Robust data indicate that mortality in COVID-19 is frequently determined by superinfections developed during hospital stay, and these observations are common also in non-intensive setting [7, 30]. In particular, the most frequent infections are represented by those of urinary tract [31]. Importantly, superinfections increased the risk of mortality of 50% in COVID-19 patients [30].

In our study, superinfections developed in 40% of the patients and this observation appears different to the data available in some literature where the prevalence is 4–14% based on microbiological tests [32]. However, others indicate the use of antibiotics in COVID-19 in 39% of the patients [33], supporting our results.

Regarding the biomarkers we tested, GDF-15 and suPAR levels were associated with the development of infectious complications, including pulmonary and urinary, as well as sepsis.
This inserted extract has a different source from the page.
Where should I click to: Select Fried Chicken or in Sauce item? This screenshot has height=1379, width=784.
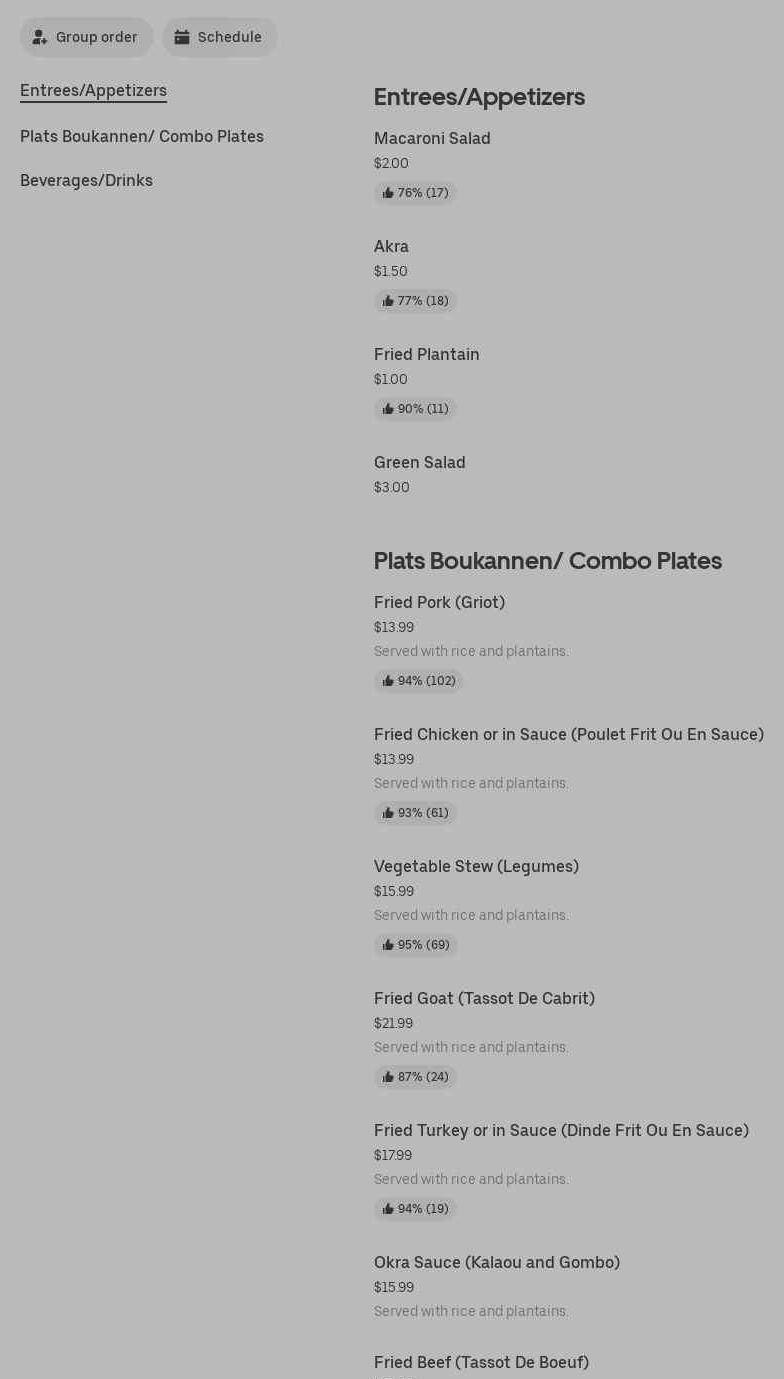tap(568, 735)
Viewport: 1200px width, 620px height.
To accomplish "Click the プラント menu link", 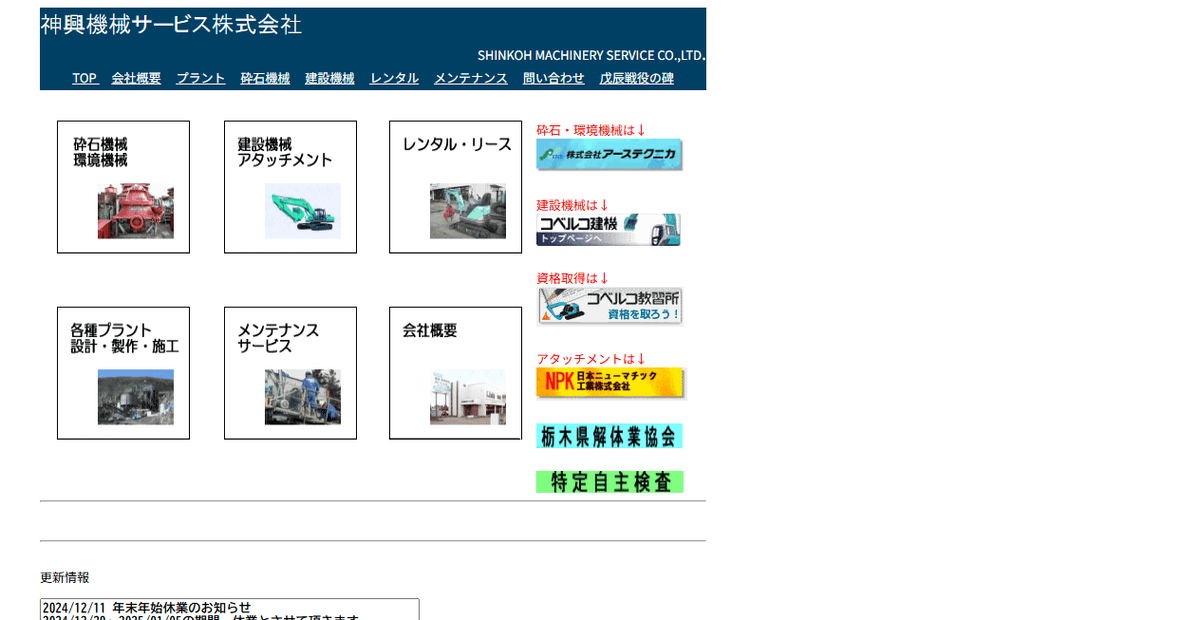I will coord(200,78).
As indicated by Lippi et al. who analyzed five studies, GDF-15 concentrations were significantly higher in COVID-19 patients with severe disease [34]. In particular, GDF-15 levels were described to be increased by 78% in patients with severe illness [34]. Interestingly, GDF-15 concentrations remained high throughout ICU stay with a trend towards increase in non-survivors compared with those who survived [35].

Regarding suPAR, non-univocal data are available. In particular, a recent meta-analysis showed that no significant differences for suPAR were found between the severe group compared with mild/moderate group of COVID-19 patients. However, among different biomarkers, patients who died showed higher suPAR concentrations at admission compared to survivors, and frequently developed poor comprehensive clinical prognoses, including infections [36].

In our cohort, PIVKA-II levels correlate with a worse prognosis, but not with superinfections and length of stay. Interestingly, Dofferhoff et al. tested vitamin K status in hospitalized COVID-19 patients, showing that PIVKA-II distribution did not differ among patients with positive or poor outcomes [15]. Moreover, another study found a positive correlation between PIVKA-II (low vitamin K status) and IL-6 levels, but no association was detected with prognosis [37].

In current literature, in the general population, sdLDLs correlate with higher incidence of cardiovascular complications, in particular with venous thromboembolism [38]. The sdLDLs are predictors of cardiovascular residual risk in patients with coronary heart disease on statins treatment, even better than LDL cholesterol [38]. The predictive role of sdLDL and lipoprotein profile in patients with COVID-19 is still controversial [38].

In our cohort, sdLDLs were not associated with poor prognosis, including cardiovascular complications. Since the number of cardiovascular events during hospitalization was small, further clarification on this aspect is needed.

Our study has limitations, including the quite limited number of patients enrolled. Increasing the sample size should be implemented in further studies to confirm our results. PIVKA-II dosage was available in less patients (89% of the sample). We assessed the circulating levels of the biomarkers at the time of admission in the Internal Medicine ward, but their concentrations were not tested at discharge, nor in fully recovered COVID-19 patients nor at the time of negative test for COVID-19, nor when clinical worsening or other complications developed. This information might better clarify the link between the modulation of these biomarkers and prognosis, as well as the effect of the therapies on their concentrations overtime.

In conclusion, our study adds novel information regarding specific biomarkers in COVID-19 in a non-ICU setting. This appears clinically relevant for physicians in order to potentially stratify the risk for a worse prognosis or complications according to their elevated levels, in particular of GDF-15, suPAR and PIVKA-II.

Our data support a crucial role of an enhanced inflammatory status in determining poor outcomes in COVID-19 and additional data should clarify their role as reliable biomarkers to be routinely tested with prognostic value in this setting.